#### Instructions to follow:
Starting at the beginning of the data and ending at the line containing "(x=629, y=377)", write the lines out again with "scrollbar" swapped for "scroll bar" and nothing else changed. Leave the pictures out.

Data listing

::::::::

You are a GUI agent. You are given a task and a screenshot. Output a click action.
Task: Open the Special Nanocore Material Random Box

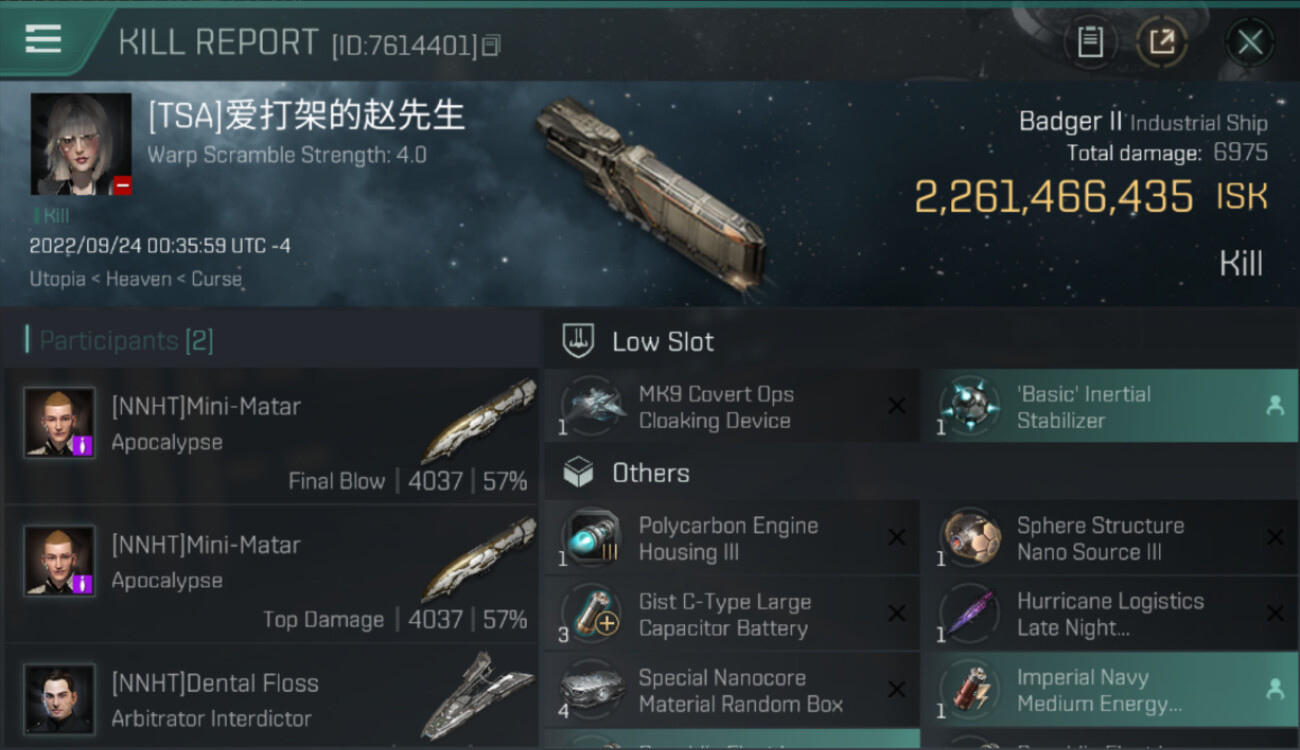731,691

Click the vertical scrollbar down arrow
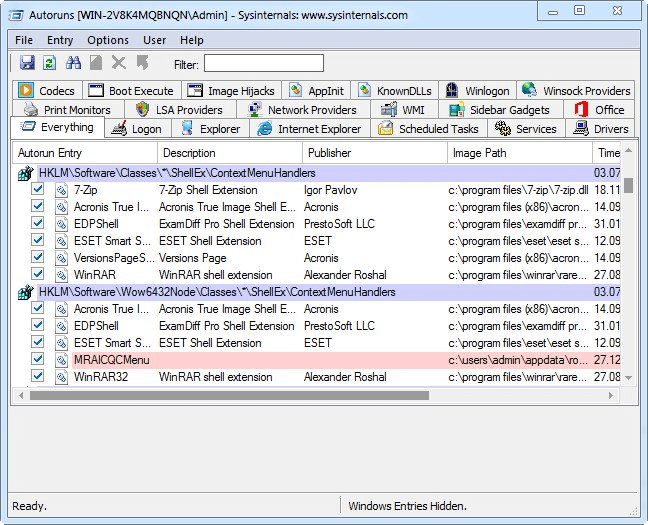(x=629, y=377)
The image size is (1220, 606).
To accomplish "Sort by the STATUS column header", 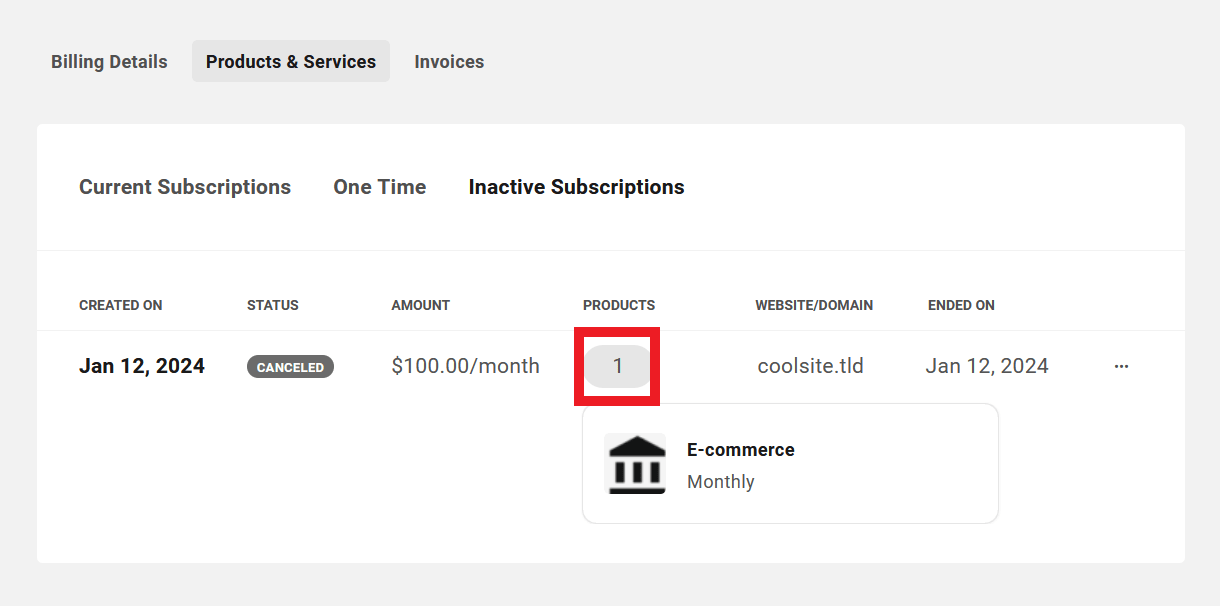I will [x=272, y=305].
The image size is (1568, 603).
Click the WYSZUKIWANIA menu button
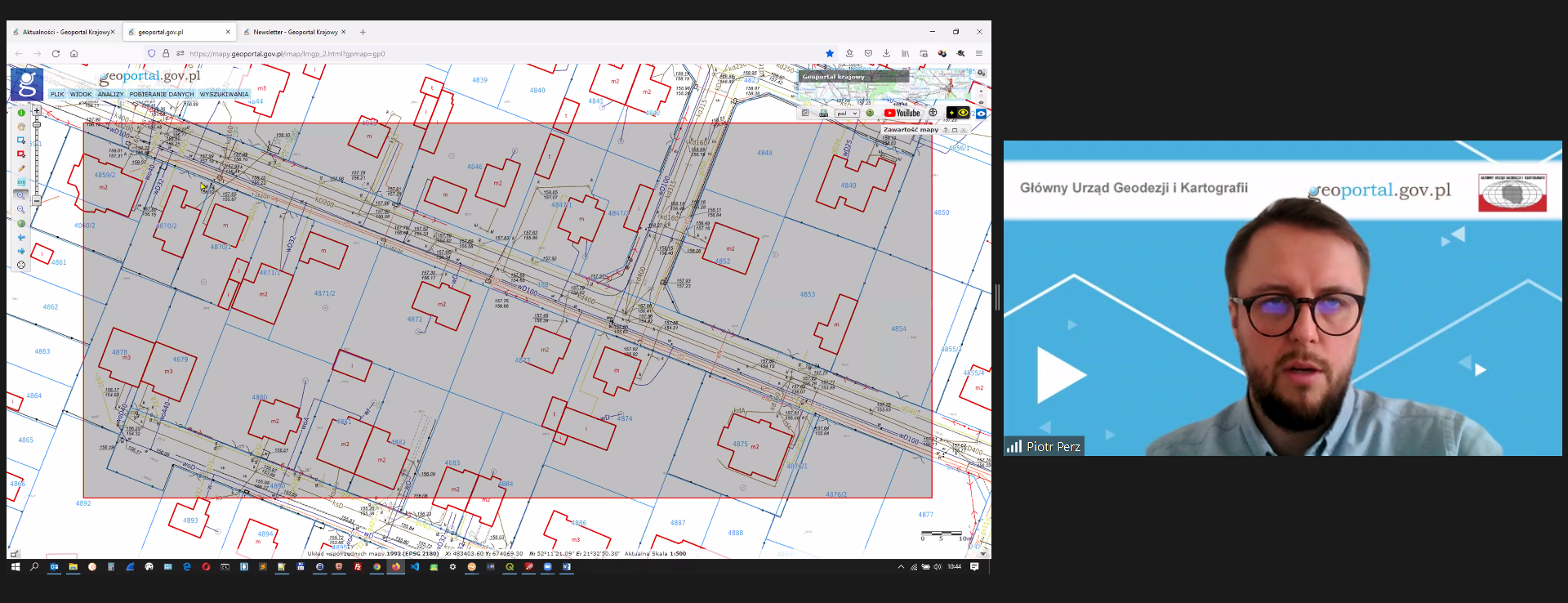click(224, 94)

::::::::

#### Written reply:
You are a GUI agent. You are given a task and a screenshot. Output a click action.
Task: Open the Special Nanocore Material Random Box

731,691

Click the vertical scroll bar down arrow
(x=629, y=377)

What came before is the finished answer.